Clean water is a given for most people living in Canada, the country with the world’s second largest supply of clean water. However, for over 120 First Nations, this is not the case – there are currently over 160 water advisories in First Nations communities across Canada. In contrast to water advisories in large urban centres that are lifted in a matter of days, the average duration of a boil water advisory in a First Nation community is more than two years, with nearly 40 per cent lasting more than five. Canadian settlers, government, and media have failed to treat this crisis with the necessary urgency. The silence on this issue is unacceptable – settlers must stand in solidarity with waterless First Nations communities, or be complicit in perpetuating the crisis.

In Neskantaga, a community that’s been under a boil water advisory for over twenty years, the government chooses to continue flying in bottled water instead of pursuing sustainable solutions such as fixing the water treatment plant that’s been broken for decades. A 2005 report from the Office of the Auditor General identified some of the systemic causes of this issue – including deficient water systems and lesser legal protection for residents of First Nations communities when it comes to clean water. As a very late response to this report, the Safe Drinking Water for First Nations Act was passed in 2013. The Chiefs of Ontario, the Assembly of Manitoba Chiefs, and the Treaty Seven nations in Alberta have all expressed concern with the bill, pointing out that federal regulation of water standards without adequate investment in infrastructure is ineffective and fails to provide a long-term vision for First Nations water resource management. As such, it risks holding the nations themselves liable for their inability to enforce the regulations.

Despite the obvious severity of this crisis, the settler response to it has been appallingly weak – there has been little to no media coverage or non-Indigenous organizing around the issue, and the little government action has been extremely slow. Because of this lack of action, First Nations communities are forced into choosing between potentially harming their communities and having no access to clean water. Naskantaga, for example, currently faces a choice between continuing without clean water and allowing chromite mining on their land. Related infrastructure development and profits from the mining project would improve water access in the short term, but the project would likely cause social and environmental damage in the long term. That the government is able to put Indigenous communities in these lose-lose situations indicates how little the issue matters to settlers in Canada.

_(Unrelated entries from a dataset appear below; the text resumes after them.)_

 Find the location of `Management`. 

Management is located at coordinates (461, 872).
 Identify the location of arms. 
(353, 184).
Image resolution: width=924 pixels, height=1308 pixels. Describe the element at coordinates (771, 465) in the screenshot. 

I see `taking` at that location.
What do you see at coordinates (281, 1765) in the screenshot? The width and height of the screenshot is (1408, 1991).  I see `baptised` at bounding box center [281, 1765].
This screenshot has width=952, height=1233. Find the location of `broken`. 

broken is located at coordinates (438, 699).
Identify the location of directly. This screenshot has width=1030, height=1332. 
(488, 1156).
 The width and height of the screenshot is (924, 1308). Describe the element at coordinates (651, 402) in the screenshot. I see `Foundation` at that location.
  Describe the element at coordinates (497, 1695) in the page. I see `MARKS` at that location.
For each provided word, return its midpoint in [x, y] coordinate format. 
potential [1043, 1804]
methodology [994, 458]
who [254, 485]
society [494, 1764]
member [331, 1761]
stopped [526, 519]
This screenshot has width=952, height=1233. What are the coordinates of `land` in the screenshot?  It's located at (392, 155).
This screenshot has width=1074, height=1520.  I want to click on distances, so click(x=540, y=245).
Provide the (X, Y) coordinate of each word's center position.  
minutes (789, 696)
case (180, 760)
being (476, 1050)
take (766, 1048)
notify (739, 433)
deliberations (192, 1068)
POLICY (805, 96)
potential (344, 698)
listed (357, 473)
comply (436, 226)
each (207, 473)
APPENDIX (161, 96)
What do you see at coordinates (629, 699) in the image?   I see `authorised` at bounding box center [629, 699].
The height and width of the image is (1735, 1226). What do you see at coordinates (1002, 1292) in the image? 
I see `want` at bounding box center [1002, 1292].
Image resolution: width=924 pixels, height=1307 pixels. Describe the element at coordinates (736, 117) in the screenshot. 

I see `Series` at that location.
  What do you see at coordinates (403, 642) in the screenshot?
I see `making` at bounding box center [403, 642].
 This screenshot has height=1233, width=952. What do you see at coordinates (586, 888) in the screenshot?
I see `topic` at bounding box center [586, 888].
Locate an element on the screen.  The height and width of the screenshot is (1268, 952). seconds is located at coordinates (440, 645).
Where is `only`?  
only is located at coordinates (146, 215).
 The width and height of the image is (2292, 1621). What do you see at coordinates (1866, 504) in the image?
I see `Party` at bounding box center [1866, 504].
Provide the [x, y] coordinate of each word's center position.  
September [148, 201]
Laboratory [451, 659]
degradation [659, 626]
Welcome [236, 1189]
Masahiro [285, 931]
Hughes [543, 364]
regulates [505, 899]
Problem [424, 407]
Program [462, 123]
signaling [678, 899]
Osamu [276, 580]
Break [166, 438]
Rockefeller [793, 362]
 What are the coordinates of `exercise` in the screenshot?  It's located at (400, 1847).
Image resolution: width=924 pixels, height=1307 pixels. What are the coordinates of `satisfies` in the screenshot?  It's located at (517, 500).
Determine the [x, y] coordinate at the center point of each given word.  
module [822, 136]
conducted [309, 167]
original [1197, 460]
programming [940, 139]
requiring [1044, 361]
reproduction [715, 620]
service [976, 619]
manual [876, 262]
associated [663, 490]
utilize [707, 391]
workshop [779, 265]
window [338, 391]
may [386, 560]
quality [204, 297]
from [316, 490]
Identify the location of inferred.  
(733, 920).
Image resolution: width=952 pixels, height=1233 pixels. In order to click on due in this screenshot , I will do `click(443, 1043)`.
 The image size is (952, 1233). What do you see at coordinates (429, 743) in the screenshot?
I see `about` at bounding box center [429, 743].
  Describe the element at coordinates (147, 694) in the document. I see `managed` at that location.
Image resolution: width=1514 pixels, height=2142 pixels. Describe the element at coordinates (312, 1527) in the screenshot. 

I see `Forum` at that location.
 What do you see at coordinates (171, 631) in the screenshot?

As the Paris climate conference COP21 begins, the media will surely discuss Canada’s role in preserving an environment capable of sustaining human life. The media will not be talking about how Canada fails to make even the basic necessities for a sustainable life available to Indigenous people who live here. That water access is a given in settler communities, but not in First Nations communities, is a result of ongoing settler colonialism. Clean water in First Nations communities is an urgent matter of health and survival – we should treat it as such.